Flippin' Haq by Haq123Release date: November 14, 2017
It’s been quite a hectic first year for Birmingham’s youngest sludge/punk/metal sensation Haq123 and they’re rounding it off with a really unique and enjoyable debut Flippin’ Haq. A power trio raised on Sabbath and fuelled by Haribo they’re so young two thirds of the band are still at primary school. Yeah, it is a kid’s band, but don’t be too quick to dismiss them, they play a kind of charming punk doom that’s worth a listen.
After making a brilliant first impression at this year’s Supersonic Festival, winning the hearts and minds of the battle hardened and bearded, they then gave us the most enduring image of Supernormal, crowd surfing during Big Lad’s set to the delight of all. They spent a couple of days of half term down in that London, recording with Wayne Adams (Big Lad, Death Pedals, Electronica Wizard etc) at his Bear Bites Horse studio. The results are impressive, but thankfully not in a slick, queasy, Midwich Cuckoos kind of way. Not that they’re a shambles either, they’re competent enough, I’ve certainly seen, and bought records by, far less musically accomplished lo-fi punk bands. Crucially, Haq123 seem driven by the desire to be a band more than just their ability to be one.
Opener ‘Robert Bomber’ starts with an air raid siren joined by a growing chorus of car alarms and the first of Miller Killer’s screams before the arrival of the sludgy, filthy riffs. The track list offers at triple whammy opening of the most memorable tunes from their live set but any fear of things tailing off is quickly shut down by the fantastic ‘Machines Don’t Bleed’, my current favourite and probably the best thing they’ve yet written. Lyrically, it’s basically ‘Iron Man’ from the robot’s point of view “I was never born. I was made to destroy your world” over a machine stomp and a great, dumb, propulsive riff. If you didn’t know they were kids it’d only be Millie’s youthful voice and her sweetly off kilter words that’d tip you off.
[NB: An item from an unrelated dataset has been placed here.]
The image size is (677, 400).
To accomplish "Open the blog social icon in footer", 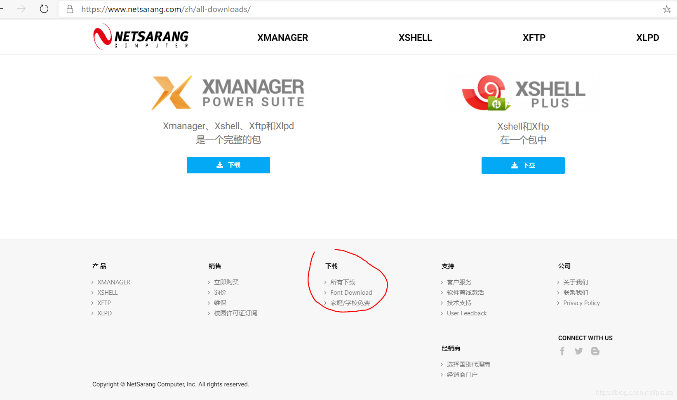I will click(x=595, y=351).
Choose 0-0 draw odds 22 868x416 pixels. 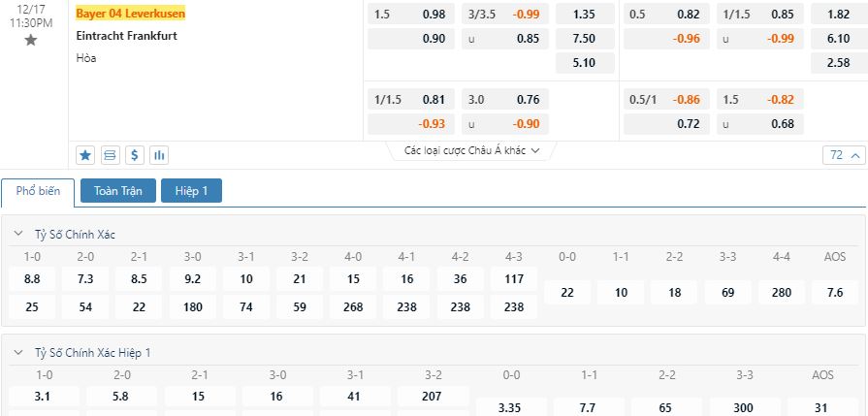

The songs are a child’s surreal channelling of comic horror, full of great turns of phrase and oblique leaps of imagination. Each one is accompanied by a great illustration too. She delivers the lyrics in a disarmingly matter of fact tone which occasionally bursts into pretty accomplished punk rock yelling. If nothing else, it makes a nice change from some hairy 20 year old moaning about his pain over a familiar backing. This is something they do well, allowing the songs to unfold and form themselves through that same child logic. It’d be easy for Dave, the senior member of the band, to try and impose tired “repeat the chorus, repeat the first verse, out” structures on the songs but he seems to sit back, letting them take the same idiosyncratic paths as the lyrics. The lengthy intros are an example of this playfulness and a recurring feature – sampled dialogue, ambient noodling and wild free jazz piano all take turns in spacing out the tracks and setting the moods.
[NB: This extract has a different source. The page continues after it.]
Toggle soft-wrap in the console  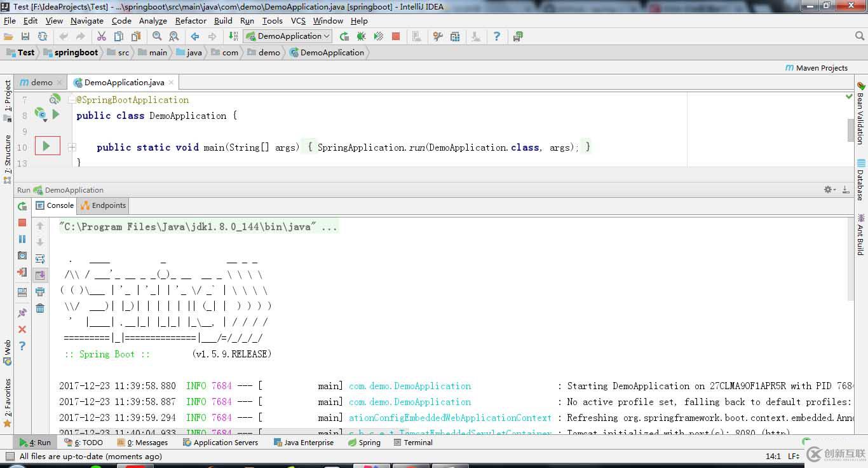point(40,259)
Final track ‘Haqer’ opens with dread atmospheres and gongs, it’s so Sabbath I expect to hear the rain come in over the bass. There’s more churning riffs and a tale of a mysterious supernatural figure “His name is the Haqer, He flies through the streets, Nobody can see him, Except for me”. What exactly Haqer might be up to isn’t clear but it seems to be no good “He’s got a big plot and he’s never going to stop” Actually, as soon as seems sensible I think a song based on The Midwich Cuckoos would be a cracking idea for the second album.
Having seen them play both ends of the summer and noted the band’s obvious growth in confidence I wasn’t sure there was any need for them to rush in to recording. On the other hand, I think it’s worth capturing the moment, this band may well be gone in six months, growing into something different or maybe just abandoned on the shifting whims of its young members. In the meantime it’s tremendous fun, check it out. They’re play Nottingham in December with Rainbow Grave.